Pikirannya melayang ke hari kemarin, satu hari yang membuat dunianya jungkir balik seketika. Saat ia ingin hidup dengan layak, meraih kebahagiaana bersama anak dan istrinya, ia dihadapkan pada kenyataan bahwa semua ini adalah jebakan untuk dirinya agar terikat pernikahan dengan Ayu. 

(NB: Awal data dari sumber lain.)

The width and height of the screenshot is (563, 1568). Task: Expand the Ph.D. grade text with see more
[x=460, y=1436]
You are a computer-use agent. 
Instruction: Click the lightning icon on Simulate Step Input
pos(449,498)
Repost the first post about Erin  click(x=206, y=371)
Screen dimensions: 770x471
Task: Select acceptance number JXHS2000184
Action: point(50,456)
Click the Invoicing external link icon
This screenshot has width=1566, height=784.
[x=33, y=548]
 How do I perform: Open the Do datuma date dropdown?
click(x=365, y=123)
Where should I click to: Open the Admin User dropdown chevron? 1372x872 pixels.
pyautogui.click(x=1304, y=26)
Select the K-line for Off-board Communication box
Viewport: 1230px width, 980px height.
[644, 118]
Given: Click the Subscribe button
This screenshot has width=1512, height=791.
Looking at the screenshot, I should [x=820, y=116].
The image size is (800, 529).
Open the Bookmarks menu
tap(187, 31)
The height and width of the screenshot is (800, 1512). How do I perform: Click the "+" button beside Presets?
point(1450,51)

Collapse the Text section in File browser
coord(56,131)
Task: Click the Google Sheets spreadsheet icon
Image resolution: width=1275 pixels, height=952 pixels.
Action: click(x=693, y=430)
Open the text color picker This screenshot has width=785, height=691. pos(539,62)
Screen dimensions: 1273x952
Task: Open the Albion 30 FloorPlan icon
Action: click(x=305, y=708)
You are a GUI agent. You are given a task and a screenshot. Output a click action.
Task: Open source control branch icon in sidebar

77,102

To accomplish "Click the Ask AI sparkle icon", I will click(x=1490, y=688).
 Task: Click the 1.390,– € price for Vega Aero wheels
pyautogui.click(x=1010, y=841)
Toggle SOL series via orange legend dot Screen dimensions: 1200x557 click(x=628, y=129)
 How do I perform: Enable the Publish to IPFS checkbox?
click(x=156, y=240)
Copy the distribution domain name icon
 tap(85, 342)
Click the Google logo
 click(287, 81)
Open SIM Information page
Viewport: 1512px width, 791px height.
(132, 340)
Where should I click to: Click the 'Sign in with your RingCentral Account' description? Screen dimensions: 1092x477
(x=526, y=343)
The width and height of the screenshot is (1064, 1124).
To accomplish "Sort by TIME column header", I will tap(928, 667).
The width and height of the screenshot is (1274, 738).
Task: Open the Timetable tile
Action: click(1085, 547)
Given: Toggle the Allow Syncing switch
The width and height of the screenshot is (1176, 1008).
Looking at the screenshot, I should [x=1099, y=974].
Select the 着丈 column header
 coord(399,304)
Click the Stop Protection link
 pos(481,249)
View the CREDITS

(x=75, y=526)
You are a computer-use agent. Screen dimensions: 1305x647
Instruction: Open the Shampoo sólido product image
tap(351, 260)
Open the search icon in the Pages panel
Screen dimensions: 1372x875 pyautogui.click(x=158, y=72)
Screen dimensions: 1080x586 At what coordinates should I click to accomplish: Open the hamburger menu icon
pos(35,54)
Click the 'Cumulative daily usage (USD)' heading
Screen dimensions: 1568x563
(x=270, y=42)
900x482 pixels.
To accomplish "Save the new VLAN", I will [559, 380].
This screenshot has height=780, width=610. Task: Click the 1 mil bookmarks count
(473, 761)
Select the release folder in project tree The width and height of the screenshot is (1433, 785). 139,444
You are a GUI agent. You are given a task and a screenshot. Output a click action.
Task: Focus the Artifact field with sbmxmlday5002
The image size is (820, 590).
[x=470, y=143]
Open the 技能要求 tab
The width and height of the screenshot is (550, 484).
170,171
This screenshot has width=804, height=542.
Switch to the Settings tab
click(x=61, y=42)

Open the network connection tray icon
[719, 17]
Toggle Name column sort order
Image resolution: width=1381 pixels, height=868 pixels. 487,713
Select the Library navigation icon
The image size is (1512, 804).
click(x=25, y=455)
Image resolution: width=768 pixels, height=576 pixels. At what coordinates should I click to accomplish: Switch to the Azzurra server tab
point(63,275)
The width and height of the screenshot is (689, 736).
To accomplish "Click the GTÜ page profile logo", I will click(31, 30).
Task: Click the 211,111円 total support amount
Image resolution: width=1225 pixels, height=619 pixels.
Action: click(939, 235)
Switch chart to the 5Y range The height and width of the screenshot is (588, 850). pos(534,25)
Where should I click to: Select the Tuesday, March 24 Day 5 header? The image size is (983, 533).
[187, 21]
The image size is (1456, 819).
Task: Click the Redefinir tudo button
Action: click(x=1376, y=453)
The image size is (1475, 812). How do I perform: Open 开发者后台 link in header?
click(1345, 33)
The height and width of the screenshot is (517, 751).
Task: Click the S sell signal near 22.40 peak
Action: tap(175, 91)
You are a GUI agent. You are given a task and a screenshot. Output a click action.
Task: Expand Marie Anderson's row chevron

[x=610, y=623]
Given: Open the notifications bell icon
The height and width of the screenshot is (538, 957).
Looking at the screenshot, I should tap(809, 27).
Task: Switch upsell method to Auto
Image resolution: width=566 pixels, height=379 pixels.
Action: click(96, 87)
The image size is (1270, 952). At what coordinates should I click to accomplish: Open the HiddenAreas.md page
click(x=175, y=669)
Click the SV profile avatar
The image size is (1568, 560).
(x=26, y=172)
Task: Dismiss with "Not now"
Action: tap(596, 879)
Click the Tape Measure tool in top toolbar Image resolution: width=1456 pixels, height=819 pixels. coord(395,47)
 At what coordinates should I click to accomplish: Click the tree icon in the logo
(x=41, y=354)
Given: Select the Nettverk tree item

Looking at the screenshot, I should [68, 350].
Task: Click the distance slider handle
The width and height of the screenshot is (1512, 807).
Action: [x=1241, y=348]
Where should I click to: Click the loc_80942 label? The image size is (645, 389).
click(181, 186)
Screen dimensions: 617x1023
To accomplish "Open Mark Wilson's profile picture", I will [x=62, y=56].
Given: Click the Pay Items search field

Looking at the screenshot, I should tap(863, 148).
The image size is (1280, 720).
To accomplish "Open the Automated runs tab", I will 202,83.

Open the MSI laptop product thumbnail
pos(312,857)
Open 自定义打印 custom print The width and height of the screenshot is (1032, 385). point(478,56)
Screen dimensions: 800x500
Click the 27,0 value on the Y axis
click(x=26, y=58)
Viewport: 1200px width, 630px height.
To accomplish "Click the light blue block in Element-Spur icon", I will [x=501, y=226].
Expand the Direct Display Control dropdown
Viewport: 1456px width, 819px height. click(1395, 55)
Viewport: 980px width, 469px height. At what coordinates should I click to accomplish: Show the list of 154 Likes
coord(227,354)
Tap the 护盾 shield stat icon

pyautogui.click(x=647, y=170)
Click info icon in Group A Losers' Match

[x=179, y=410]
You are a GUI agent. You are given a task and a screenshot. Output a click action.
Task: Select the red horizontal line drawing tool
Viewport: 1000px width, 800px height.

Hati kecil Rangga, masih menolak penjelasan yang dilontarkan ibunya. Rasanya tak mungkin alasan sepele seperti itu menjadi penyebab dirinya harus menikah dengan Ayu.
Aku harus menemukan Ayu dan mencari tahu kebenarannya.
Saat nama Ayu terbesit, maka bayangan tadi malam seolah menari kembali di pikirannya. 
Ia masih ingat wajah Ayu yang ketakutan, menangis ,dan memohon kepadanya supaya ia melepaskan dirinya. 
Namun dirinya malah bertindak seperti binatang yang menemukan mangsa, bersiap melahap tanpa ampun.. Ia melihat ke tangan yang tadi malam ia gunakan untuk memukul Ayu.
Praaanggg ...
Kaca di hadapannya menjadi sasaran kemarahan Rangga pada tangan yang telah melukai istrinya, yang membuat Ayu pergi menjauh dari dirinya.
“Aarghhh... apa yang telah kulakukan!” 
Tubuh Rangga meluruh, bersandar pada tembok. Ia menekuk lutut dan memeluknya, wajahnya bersembunyi di balik lipatan kakinya dan ia menangis. 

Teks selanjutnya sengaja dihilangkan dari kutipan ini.